**Using the information:**
(A) Answer these questions from the forum thread on pointy ears:
(i) According to Inderjit S, in what work is the only note describing Elves as having pointy ears?
(ii) In what kind of scene does Sarah say Gimli's ears can be seen?
(iii) What conclusion does Sarah reach about wizards?
(B) Using the forum thread on pointy ears, decide whether each statement agrees with it:
(i) Melko Belcha says he has studied the Dwarves more than anything else in Tolkien's work.
(ii) Inderjit S says Dwarves are described as having pointy ears.
(iii) Sarah says her questions arose from reading the books.
(C) Write out the forum thread on pointy ears from "## Inderjit S" to "having pointy ears.", changing "pointy ears" to "pointed ears" each time it appears.

** Supplied passage follows **

# Why do Elves, Hobbits and Dwarves have pointy ears?



## Sarah (Dec 12, 2003)

Yet men do not.

Pointy ears. Why are men the only ones without them? It is not because they are mortal, because hobbits and dwarves have them. So... WHY?? Gah, it's been bothering me forever!!! Somebody help me!!!!

Perplexed.


----------



## celebdraug (Dec 12, 2003)

That is a really good question, and i'd like to know the answer to that too.


----------



## Melko Belcha (Dec 12, 2003)

Since when have Dwarves had pointed ears? I have studied the Dwarves more then anything else in Tolkien's work, and I have never heard anything about them having pointed ears. Please provide a quote *written by Tolkien* where he says that Dwarves ears are pointed.


----------



## Inderjit S (Dec 12, 2003)

The only time that Elves have been described as having pointy ears is in the rather vague and ambiguous note in _The Etymologies_ (HoME 5) and the validity of that note is questionable. 

Dwarves are never described as having pointy ears.


----------



## Roilya (Dec 12, 2003)

a dwarve with pointy ears would look pretty funny.


----------



## Celebthôl (Dec 12, 2003)

Where is a hobbit described as having pointy ears?


----------



## Sarah (Dec 12, 2003)

Grr. damn purists

Granted these questions came to mind after repeatedly watching the movies over, and over, and over, and over, and over, and over, and over, and... well you get the idea. You only ever get to see Gimli's ears in once scene that was not in the theatrical version. And his ears were pointed. and all of the hobbits had pointy ears. Also, I've come to the conclusion (based *only* on the movies mind you as I know that I'm not right) that wizards have no ears. I mean can anyone see them???

** End of Supplied passage **
** Material shown follows **

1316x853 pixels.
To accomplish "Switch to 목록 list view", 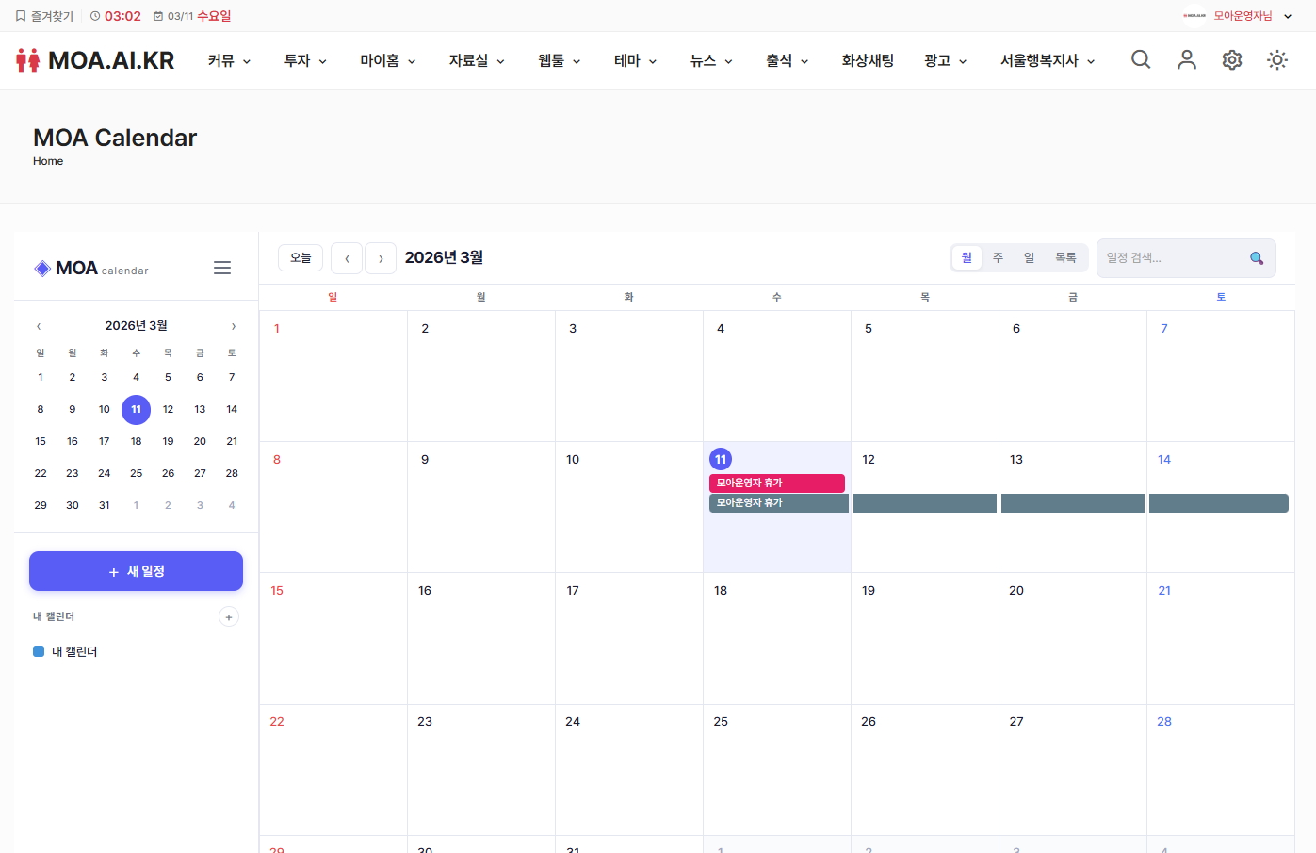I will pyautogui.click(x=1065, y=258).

** End of Material shown **
** Material shown follows **

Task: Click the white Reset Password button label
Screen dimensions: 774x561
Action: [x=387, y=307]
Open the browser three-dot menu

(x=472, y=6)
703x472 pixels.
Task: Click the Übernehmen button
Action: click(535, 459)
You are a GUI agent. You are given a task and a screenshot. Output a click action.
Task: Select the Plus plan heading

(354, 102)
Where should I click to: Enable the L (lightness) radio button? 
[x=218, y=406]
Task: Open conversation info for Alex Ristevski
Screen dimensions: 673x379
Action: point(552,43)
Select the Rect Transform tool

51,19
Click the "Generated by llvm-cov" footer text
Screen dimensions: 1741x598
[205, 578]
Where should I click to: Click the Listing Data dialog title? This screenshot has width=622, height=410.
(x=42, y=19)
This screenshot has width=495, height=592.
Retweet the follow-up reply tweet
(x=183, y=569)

** End of Material shown **
** Material shown follows **

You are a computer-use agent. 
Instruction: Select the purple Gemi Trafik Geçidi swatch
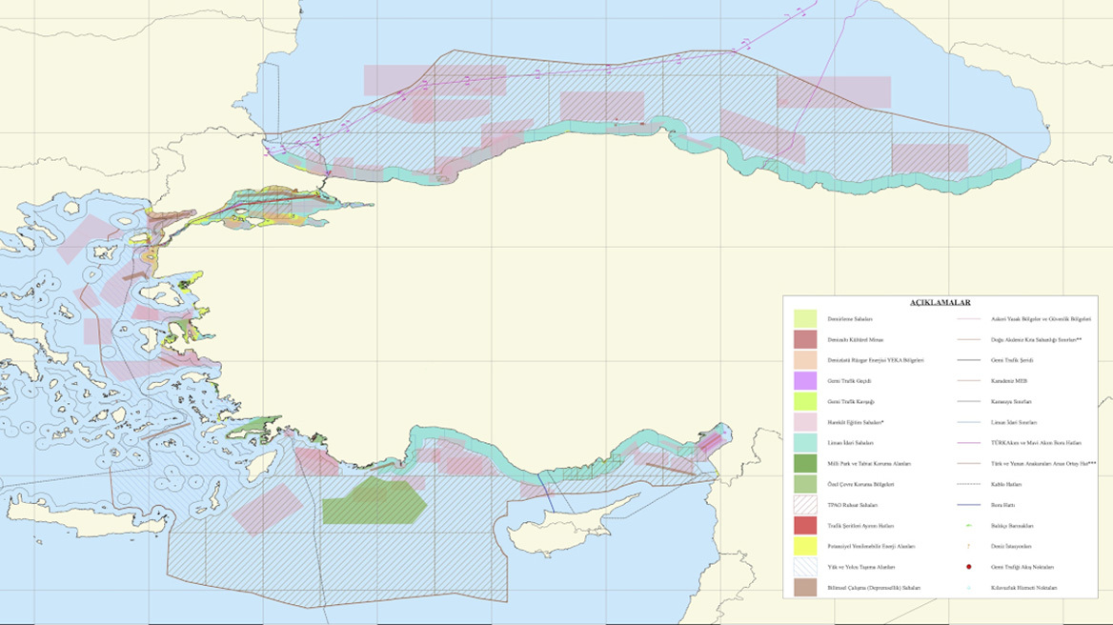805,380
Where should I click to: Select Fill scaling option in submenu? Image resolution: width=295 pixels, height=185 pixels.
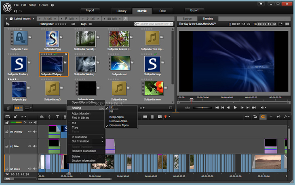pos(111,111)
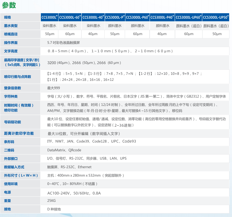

** End of Material shown **

**Solutions to the problems:**
(A)
(i) In _The Etymologies_ (HoME 5).
(ii) In one scene that was not in the theatrical version.
(iii) That wizards have no ears.

(B)
(i) Yes: "I have studied the Dwarves more then anything else in Tolkien's work"
(ii) No: "Dwarves are never described as having pointy ears."
(iii) No: "these questions came to mind after repeatedly watching the movies"

(C)
## Inderjit S (Dec 12, 2003)

The only time that Elves have been described as having pointed ears is in the rather vague and ambiguous note in _The Etymologies_ (HoME 5) and the validity of that note is questionable. 

Dwarves are never described as having pointed ears.